TV-Serie
Beschreibung
Shigure Kōsaka ist die Waffenmeisterin des Ryozanpaku-Dojos und gilt als die jüngste und einzige weibliche Meisterin unter den dortigen Lehrern. Sie verbrachte ihre frühe Kindheit in Isolation tief in den Bergen mit ihrem Vater, einem Meisterschmied und Waffenexperten. Nachdem bei ihrem Vater eine tödliche Krankheit diagnostiziert wurde, erzwang er ein letztes Duell mit Akisame Kōetsuji, um den Tod eines Kriegers zu suchen. Akisame erfüllte widerwillig die Bitte, gab Shigure ihren Namen – da ihr Vater ihr nie einen gegeben hatte – und nahm sie in seine Obhut. Später wurde sie von einem Nachfolgemeister formell im Kosaka-Stil der Waffenkunst ausgebildet und trat nach dessen Tod schließlich Ryozanpaku bei.

Shigure zeichnet sich durch ihr zutiefst geheimnisvolles und stoisches Wesen aus. Sie spricht sehr selten und oft in einem neutralen, flachen Ton, bevorzugt die Einsamkeit der Dojo-Dachbalken gegenüber der Gesellschaft anderer. Diese stille Art verbirgt einen nachdenklichen Geist und eine Quelle der Trauer, die aus dem Tod ihres Vaters und dem gewalttätigen Erbe der von ihm geschmiedeten Waffen rührt. Ihre wichtigste treibende Motivation ist eine ernste Suche, jede Klinge, die ihr Vater je gefertigt hat, zu lokalisieren und aus dem Verkehr zu ziehen, angetrieben von dem Wunsch, zu verhindern, dass sie zum Töten verwendet werden.

Innerhalb der Erzählung dient Shigure als Mentorin für den Protagonisten Kenichi Shirahama, obwohl sie ihn von allen Meistern am wenigsten trainiert. Sie konzentriert sich darauf, seine akute Angst vor Waffen zu überwinden, und bringt ihm praktische Fähigkeiten wie Schwimmen und Seilbinden bei. Trotz ihres minimalen direkten Trainings ist ihre Verbindung zu Kenichi tiefgreifend und dient als Katalysator für ihre Charakterentwicklung.
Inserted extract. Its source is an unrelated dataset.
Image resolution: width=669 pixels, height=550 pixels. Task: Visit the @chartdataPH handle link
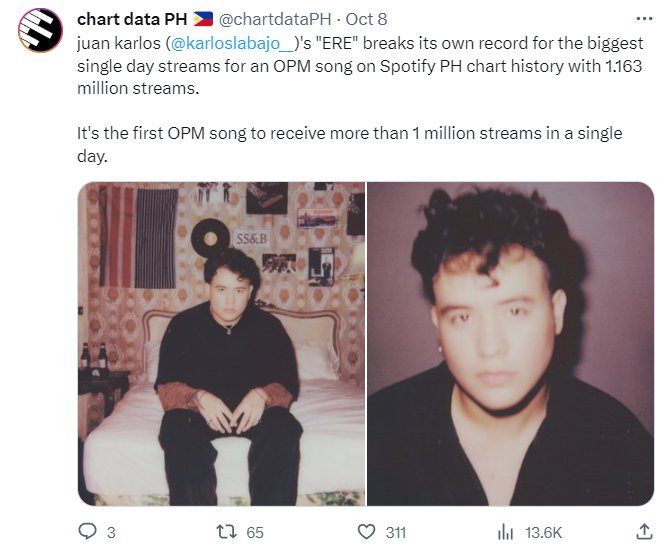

Seine Anwesenheit zieht sie allmählich aus ihrer Isolation heraus; sie beginnt, sich den anderen zum Abendessen anzuschließen, zeigt sichtbare Besorgnis um seine Sicherheit und erlaubt ihm, die Wahrheit über ihre Vergangenheit zu erfahren. Zu ihren wichtigsten Beziehungen gehören eine väterliche Bindung zu Akisame, der sie aufgezogen hat, ein verspieltes und kindliches Verhältnis zu Apachai Hopachai und die Angewohnheit, Kensei Ma für sein aufdringliches Verhalten körperlich zu bestrafen. Sie wird ständig von einer einzigartig begabten Haustiermaus namens Tochumaru begleitet.

Als Kämpferin ist Shigure eine Meisterin des Kosaka-Stils, der ihr vollständige Beherrschung aller Waffenformen verleiht. Sie glaubt fest daran, dass eine Waffe als Verlängerung des Körpers des Benutzers behandelt werden muss und nicht als bloßes Werkzeug der Zerstörung. Ihr Kampfansatz ist der eines Sei-Typs, der Ruhe, Klarheit und präzise Kontrolle über rohe Aggression betont. Ihre Fähigkeiten reichen aus, um bewaffnete Gruppen trainierter Kämpfer mühelos zu entwaffnen und zu besiegen. Im Laufe der Geschichte wird ihre Entwicklung durch ihre Abkehr von Einsamkeit und Trauer bestimmt. Sie entwickelt sich von einer einsamen, emotional verschlossenen Person zu einem voll integrierten und beschützenden Mitglied der Ryozanpaku-Familie und findet durch die Bindungen, die sie im Dojo knüpft, ein Gefühl der Zugehörigkeit und emotionalen Stabilität.